- _Objectif annoncé_
Renvoie tel quel le passage de l'interview de Solann qui s'ouvre sur les mots « Solann a su » et se termine par « de la sororité. ».

- _Extrait du texte_
----

INTERVIEW

Solann : "J’appréhende la scène avec de plus en plus d’impatience."

Publié le

18 juin 2024

Solann a su conquérir son public avec ses mélodies ensorcelantes et les sonorités de son ukulélé. Sorti le 19 janvier dernier, son EP Monstrueuse réunit références à la mythologie et dimension théâtrale avec ses 6 titres, dont le single à succès "Rome". Le 19 juin prochain, cette "sorcière réconfortante", comme aime à se définir l'artiste de 24 ans, sera sur la scène de La Cigale.

Solann ©Léa Costa

Après un rendez-vous téléphonique, nous rencontrons Solann à l’hôtel Sofitel Paris Le Faubourg (Paris VIIIe) pour quelques portraits romantico-ésotériques, à l’image de son univers. L’artiste d'origine arménienne revient sur sa passion pour les histoires et les contes, son rapport à la célébrité et sa définition de la sororité.

----

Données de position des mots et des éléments
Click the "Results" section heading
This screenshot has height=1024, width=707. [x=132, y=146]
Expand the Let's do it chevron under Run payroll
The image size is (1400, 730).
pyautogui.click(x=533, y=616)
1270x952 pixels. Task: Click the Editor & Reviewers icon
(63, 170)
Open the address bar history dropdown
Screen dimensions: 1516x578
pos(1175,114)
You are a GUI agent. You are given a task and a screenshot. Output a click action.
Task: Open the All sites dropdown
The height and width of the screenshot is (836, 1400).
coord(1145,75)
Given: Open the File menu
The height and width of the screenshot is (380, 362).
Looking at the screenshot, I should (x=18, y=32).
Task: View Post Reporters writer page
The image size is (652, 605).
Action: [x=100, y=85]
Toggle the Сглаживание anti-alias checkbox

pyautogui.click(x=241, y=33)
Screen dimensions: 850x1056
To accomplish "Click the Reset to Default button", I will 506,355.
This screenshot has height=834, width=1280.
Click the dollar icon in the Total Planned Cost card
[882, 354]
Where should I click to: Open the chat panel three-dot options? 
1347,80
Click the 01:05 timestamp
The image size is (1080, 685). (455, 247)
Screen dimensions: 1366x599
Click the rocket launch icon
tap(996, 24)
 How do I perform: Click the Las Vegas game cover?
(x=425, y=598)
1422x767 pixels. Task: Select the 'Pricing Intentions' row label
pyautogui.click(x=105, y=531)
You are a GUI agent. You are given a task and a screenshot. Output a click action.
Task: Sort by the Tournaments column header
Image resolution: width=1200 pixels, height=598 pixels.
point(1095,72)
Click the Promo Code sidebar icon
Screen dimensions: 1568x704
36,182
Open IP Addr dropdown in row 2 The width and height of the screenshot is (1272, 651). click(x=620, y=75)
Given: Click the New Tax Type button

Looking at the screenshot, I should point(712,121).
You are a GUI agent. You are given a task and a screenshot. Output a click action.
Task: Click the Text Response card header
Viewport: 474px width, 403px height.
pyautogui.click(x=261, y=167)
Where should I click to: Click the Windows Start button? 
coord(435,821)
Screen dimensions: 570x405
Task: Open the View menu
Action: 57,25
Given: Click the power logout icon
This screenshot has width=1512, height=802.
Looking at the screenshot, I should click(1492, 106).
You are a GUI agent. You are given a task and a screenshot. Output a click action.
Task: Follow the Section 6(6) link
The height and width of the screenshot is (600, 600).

----

- _Réponse intégrale_
Solann a su conquérir son public avec ses mélodies ensorcelantes et les sonorités de son ukulélé. Sorti le 19 janvier dernier, son EP Monstrueuse réunit références à la mythologie et dimension théâtrale avec ses 6 titres, dont le single à succès "Rome". Le 19 juin prochain, cette "sorcière réconfortante", comme aime à se définir l'artiste de 24 ans, sera sur la scène de La Cigale.

Solann ©Léa Costa

Après un rendez-vous téléphonique, nous rencontrons Solann à l’hôtel Sofitel Paris Le Faubourg (Paris VIIIe) pour quelques portraits romantico-ésotériques, à l’image de son univers. L’artiste d'origine arménienne revient sur sa passion pour les histoires et les contes, son rapport à la célébrité et sa définition de la sororité.